Depuis le début du nouveau millénaire, les banques centrales ont eu deux missions principales à gérer. L’une était plutôt aisée : il s’agissait de contrôler les prix dans un environnement relativement bénin. L’autre était plus complexe : jouer les pompiers de services quand l’économie menaçait de se disloquer. Ce fut le cas en 2008 lorsqu’il a fallu colmater les brèches ouvertes par les apprenti-sorciers de la finance. Ou en 2020, quand l’Humanité s’est retrouvée confrontée à une menace qu’elle croyait disparue.
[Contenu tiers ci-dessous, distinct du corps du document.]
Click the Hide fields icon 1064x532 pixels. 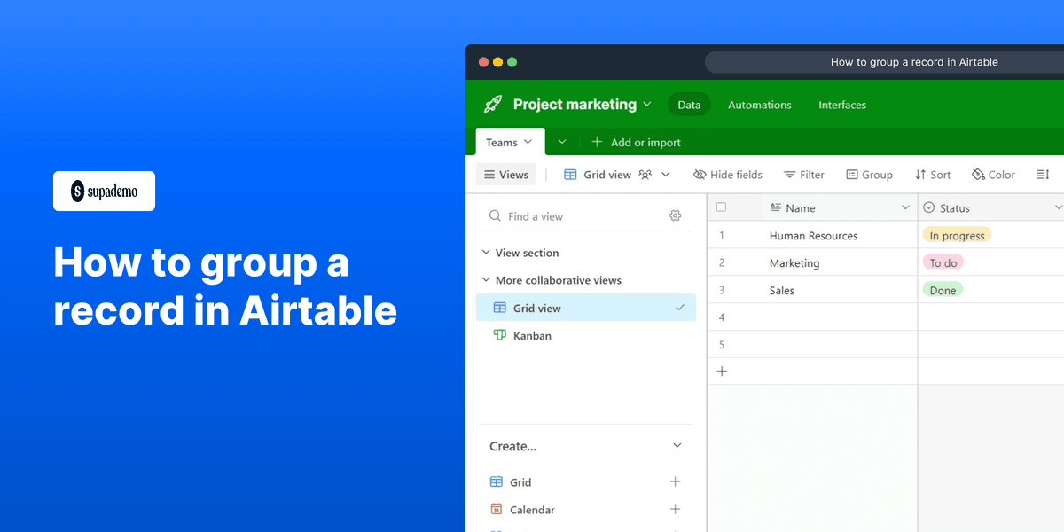coord(700,175)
À chaque fois, il a fallu mobiliser des centaines de milliards pour maintenir la prospérité à flot.
Les banquiers centraux ont longtemps semblé à l’aise dans leurs costumes de sauveurs. On peut même dire qu’ils ont fini par se reposer sur leurs lauriers, ce qui les a probablement amenés à manquer de discernement. La phrase martelée pendant des mois par la Fed selon laquelle « l’inflation est transitoire » est devenue une source de plaisanterie amère. On ne peut pas tout leur reprocher non plus, à ces banquiers centraux : ce sont les politiques, nos élus, qui les ont appelés à la rescousse. Et puis il y a eu ces désordres dans les lignes d’approvisionnement, et l’invasion de l’Ukraine par la Russie. Mais après tout, ils sont aussi là pour anticiper et force est de constater qu’en dégainant tardivement des politiques plus restrictives, ils se sont savonnés la planche.
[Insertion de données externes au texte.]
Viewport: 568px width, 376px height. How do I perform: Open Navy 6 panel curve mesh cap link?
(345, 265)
En Europe, la situation est aggravée par la flambée des prix de l’énergie, qui met les ménages en précarité et qui force les industriels à geler la production. Citigroup estime que les prix à la consommation pourraient s’envoler de plus de 18 % sur un an au Royaume-Uni début 2023. C’est colossal. Le continent n’y échappera pas, même si les variations y seront moins spectaculaires. Après avoir découvert notre vulnérabilité sanitaire puis notre faiblesse industrielle et technologique, nous voilà confrontés à notre dépendance énergétique. C’est lourd à porter en deux ans. Il n’y a plus qu’à espérer que cela réveillera les consciences.